Sunbelt Rentals Holdings (SUNB) Q2 2025 earnings summary
Event summary combining transcript, slides, and related documents.
Q2 2025 earnings summary
3 Mar, 2026Executive summary
Announced intention to move primary listing to the U.S. to align with operational focus and enhance capital market access.
Sunbelt 4.0 strategic plan execution underway, supporting growth across all geographies.
Group rental revenue rose 6% and total revenue increased 2% year-over-year, with U.S. rental revenue up 5% despite local construction market softness.

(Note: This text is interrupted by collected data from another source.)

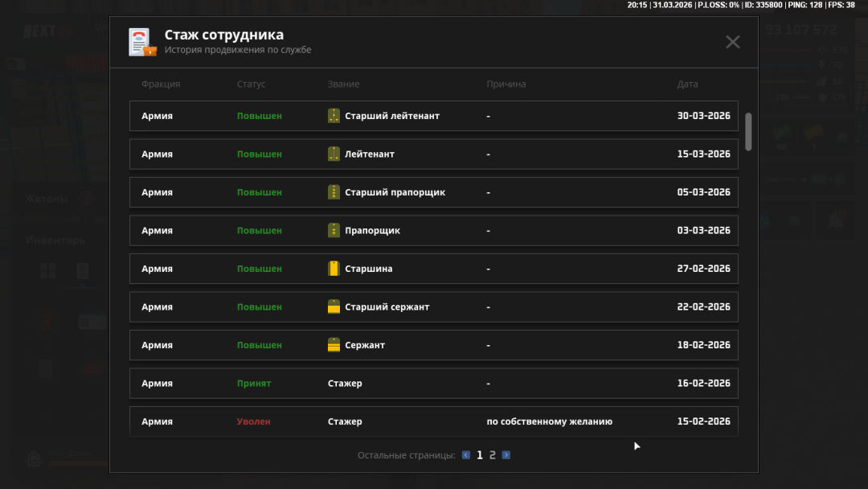Click the Старший сержант rank insignia icon
Image resolution: width=868 pixels, height=489 pixels.
coord(334,307)
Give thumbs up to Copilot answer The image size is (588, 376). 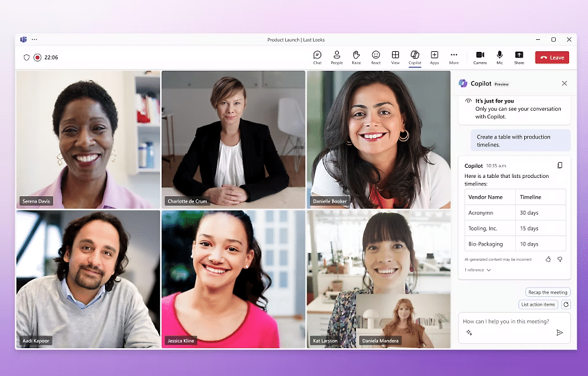tap(548, 260)
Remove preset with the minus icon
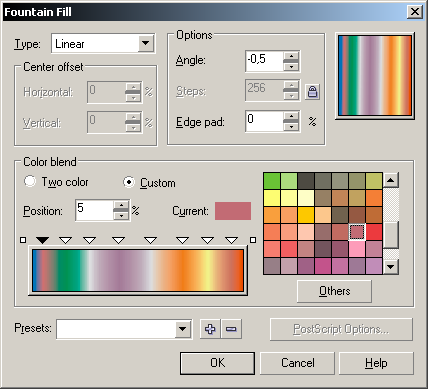The height and width of the screenshot is (389, 428). (231, 329)
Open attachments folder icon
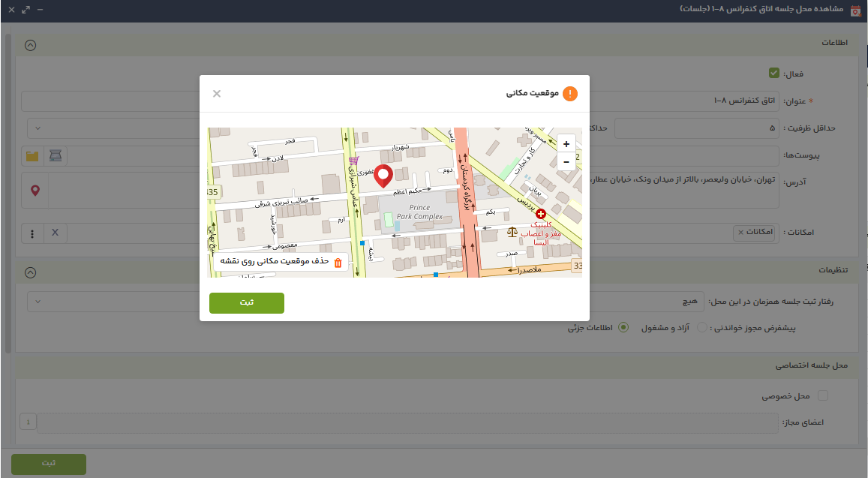Image resolution: width=868 pixels, height=478 pixels. [x=32, y=156]
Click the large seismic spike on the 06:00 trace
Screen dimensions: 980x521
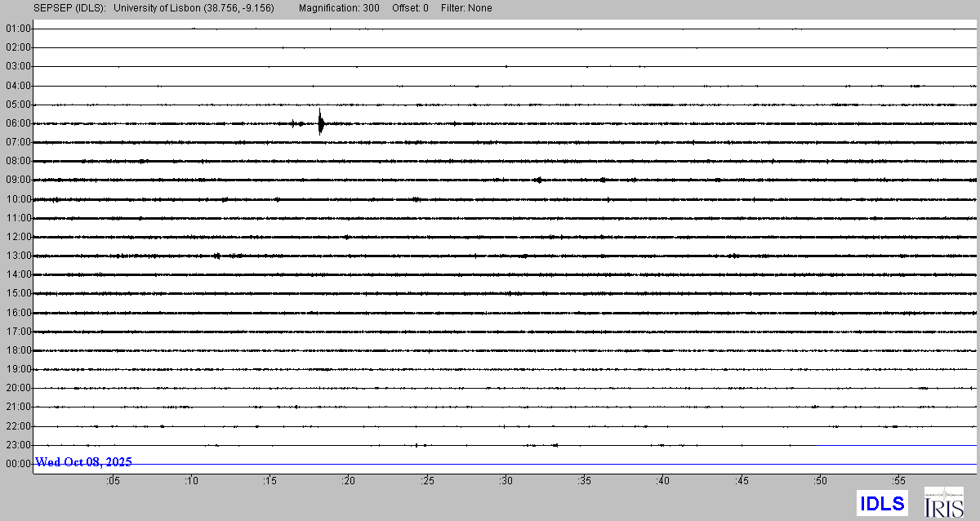[x=320, y=122]
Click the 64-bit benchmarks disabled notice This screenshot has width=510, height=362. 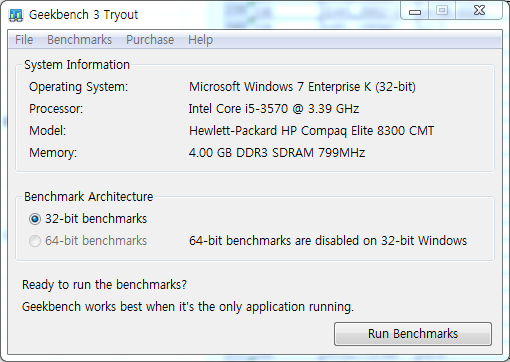(x=328, y=241)
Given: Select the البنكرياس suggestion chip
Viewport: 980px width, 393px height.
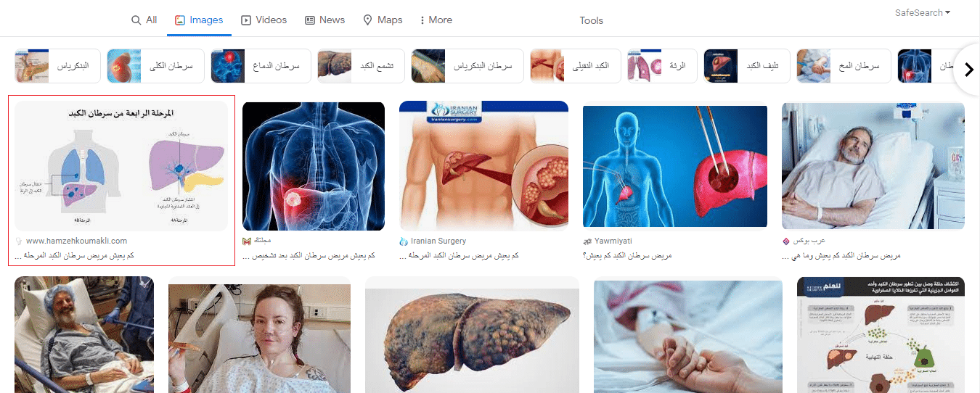Looking at the screenshot, I should point(56,66).
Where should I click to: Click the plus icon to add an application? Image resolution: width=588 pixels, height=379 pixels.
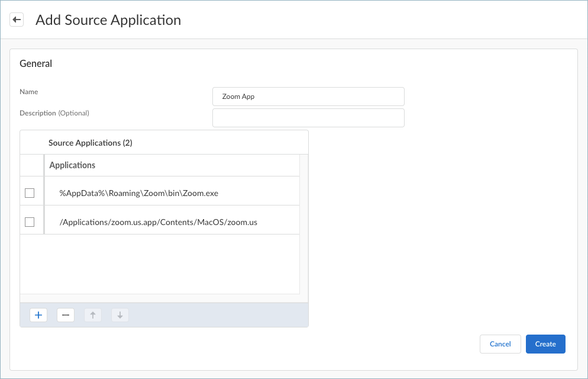click(x=38, y=315)
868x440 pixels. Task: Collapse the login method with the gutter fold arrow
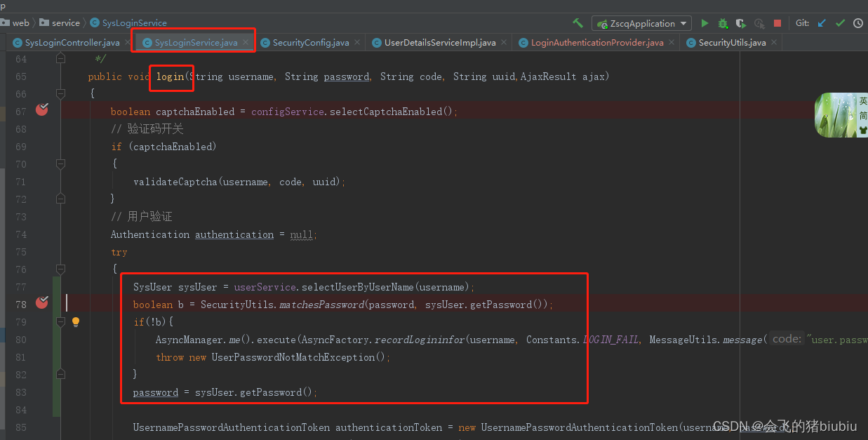[x=60, y=93]
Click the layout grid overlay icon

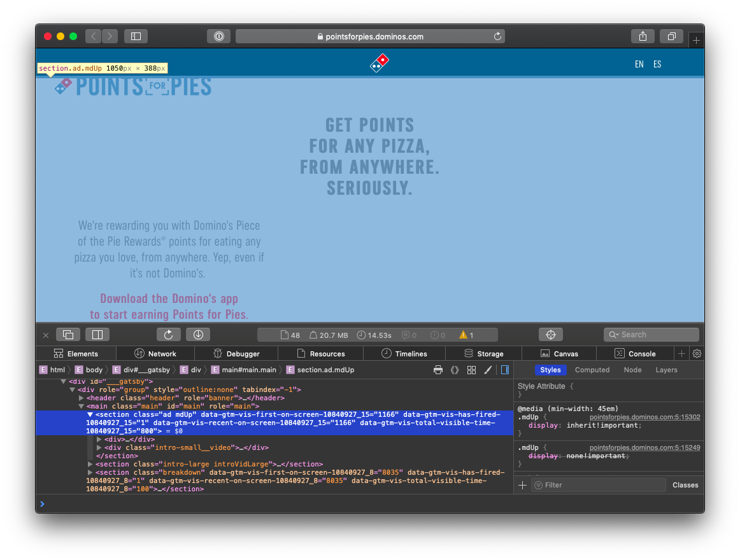click(x=471, y=369)
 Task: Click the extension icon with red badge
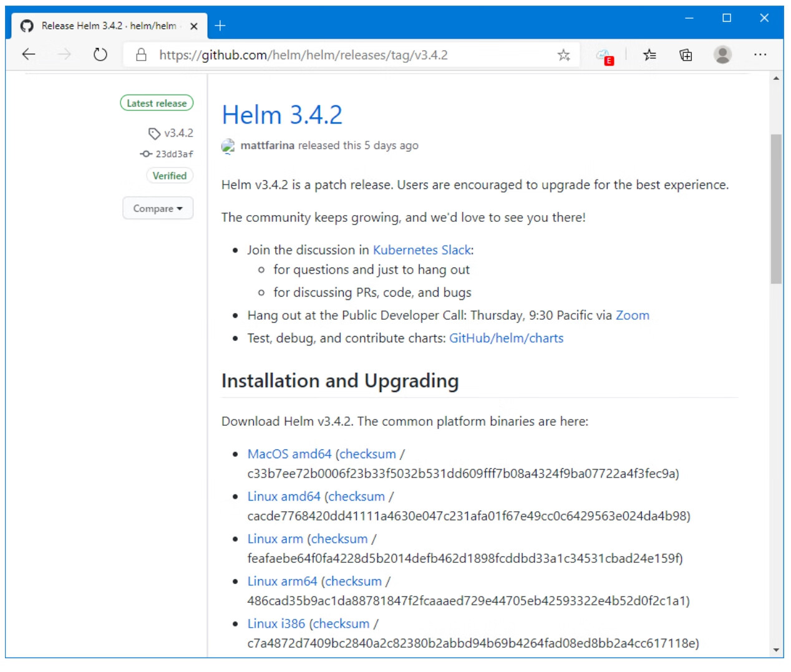click(x=604, y=56)
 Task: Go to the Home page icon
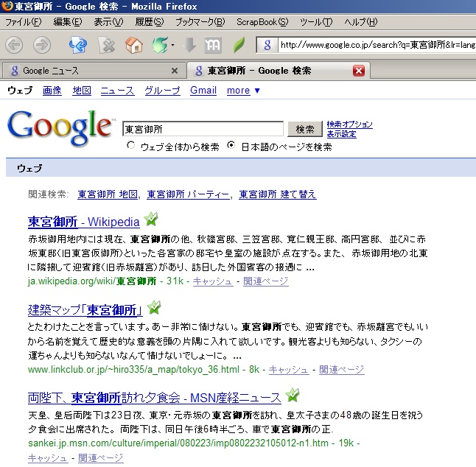coord(134,45)
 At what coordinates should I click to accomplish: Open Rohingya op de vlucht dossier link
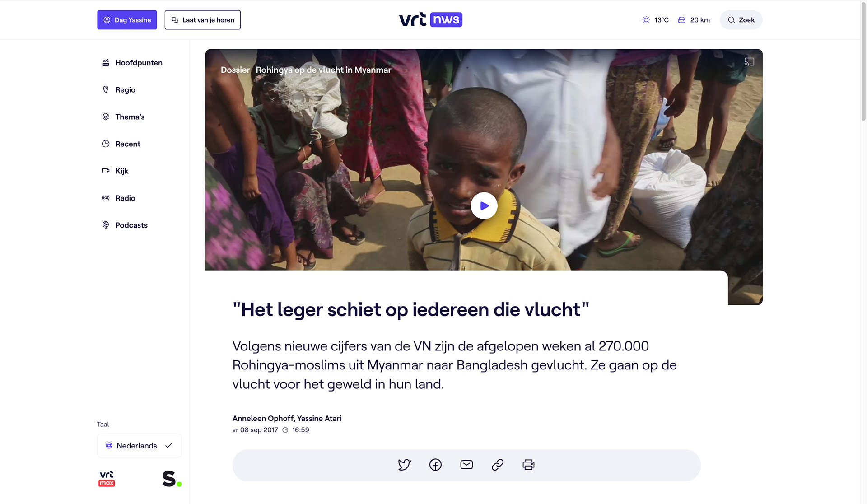coord(323,70)
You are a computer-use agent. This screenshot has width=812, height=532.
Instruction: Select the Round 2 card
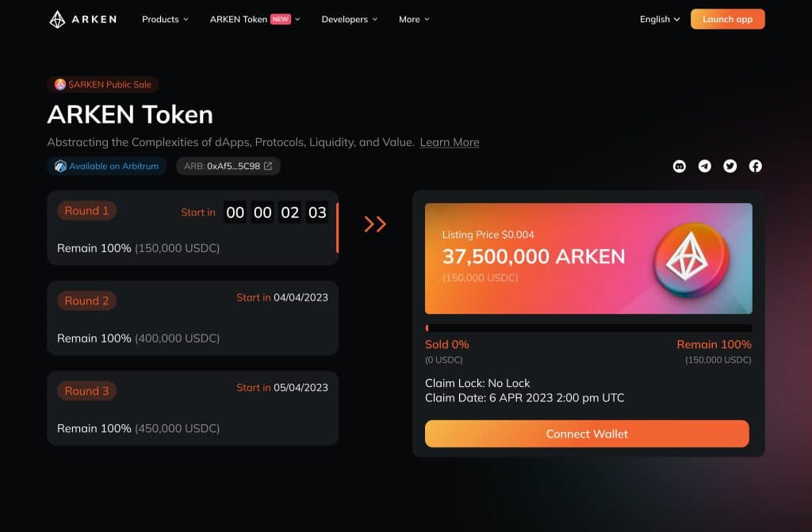pyautogui.click(x=193, y=318)
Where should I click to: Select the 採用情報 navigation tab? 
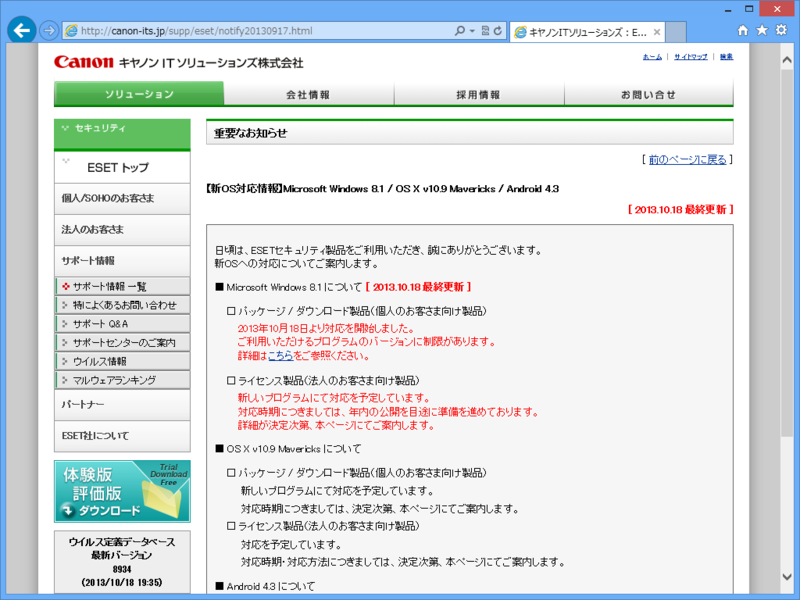(478, 95)
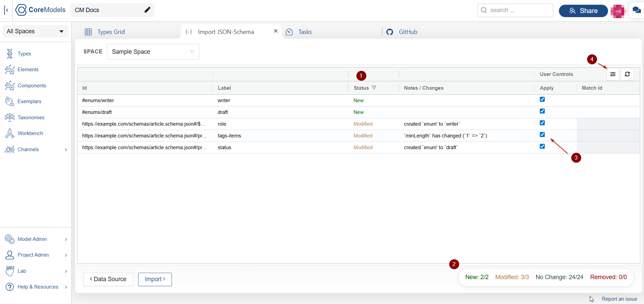This screenshot has height=304, width=644.
Task: Open the All Spaces dropdown
Action: 35,31
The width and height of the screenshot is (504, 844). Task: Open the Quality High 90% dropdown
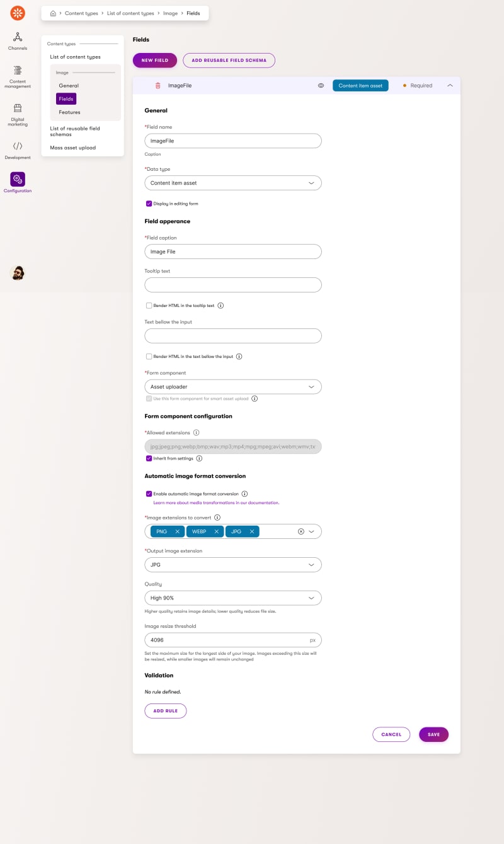(x=233, y=598)
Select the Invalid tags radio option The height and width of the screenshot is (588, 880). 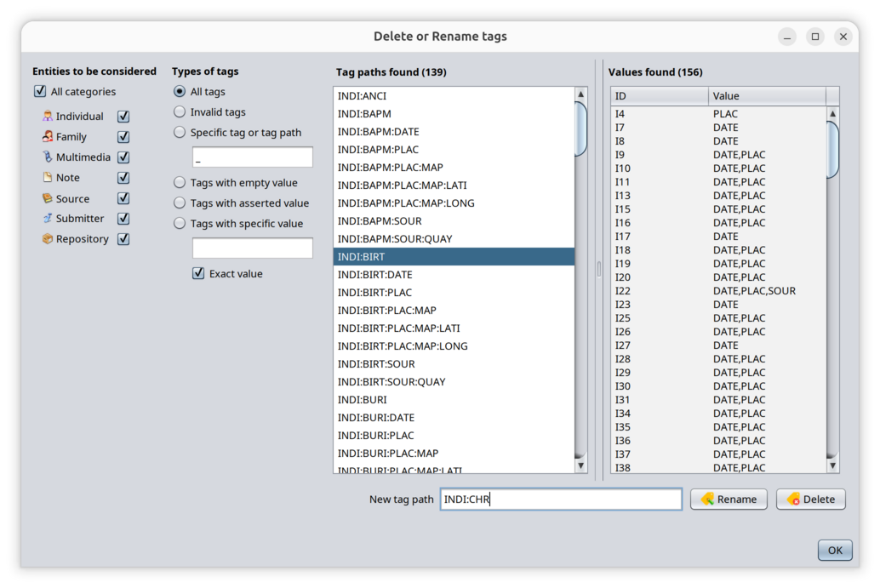[x=180, y=112]
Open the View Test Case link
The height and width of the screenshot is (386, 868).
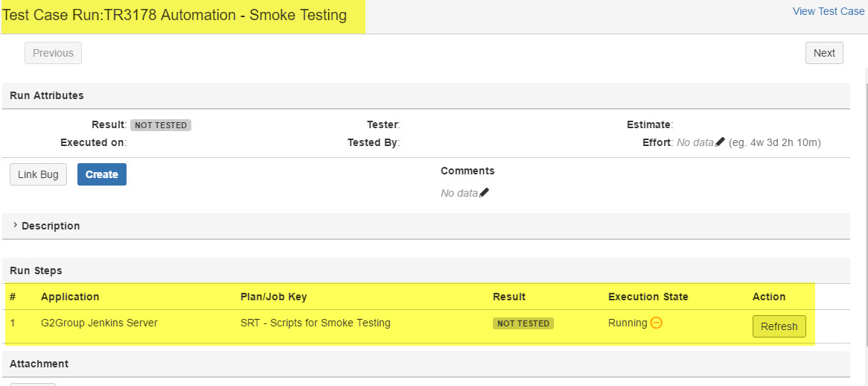click(x=829, y=11)
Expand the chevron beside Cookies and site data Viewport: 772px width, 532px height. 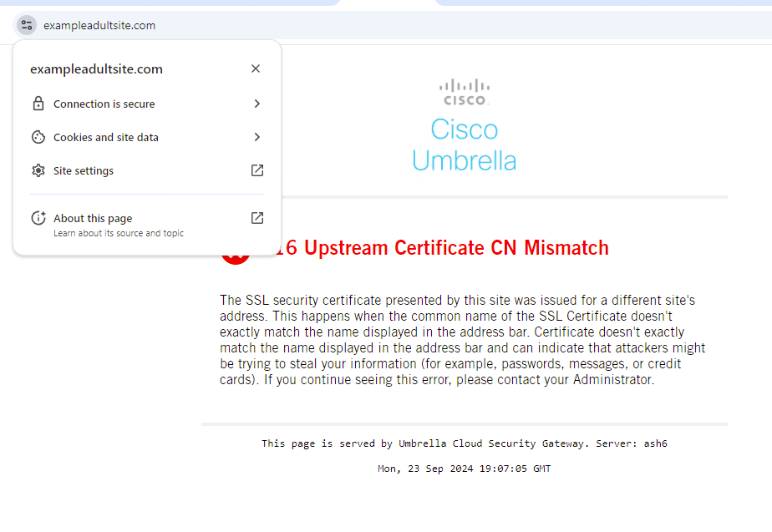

EBITDA grew 4% to $2,698m, with strong free cash flow of $420m, reversing a prior outflow.
Adjusted pre-tax profit declined 4% to $1,255m, and EPS fell 5% to 213.6¢.
Financial highlights
Group rental revenue up 6% and total revenue up 2% year-over-year for the first half; first half revenue $5,695m.
EBITDA margin improved to 47.4%; operating profit margin at 27.1%.
Net debt to EBITDA at 1.7x, within target range; net debt at period end $10,945m.
Capital expenditure totaled $1.7bn, with 36–47 new locations opened in North America.
Lower used equipment sales resulted in gains of $35m, down from $113m last year.
Outlook and guidance
U.S. rental revenue growth guidance revised to 2–4% for the year; group guidance to 3–5%.
CapEx guidance reduced to $2.5–2.7bn, down from previous $3.0–3.3bn.
Free cash flow for the year expected around $1.2–1.4bn.
No expectation for local construction market rebound before late 2025.
Outlook remains positive, supported by mega projects and Sunbelt 4.0 initiatives.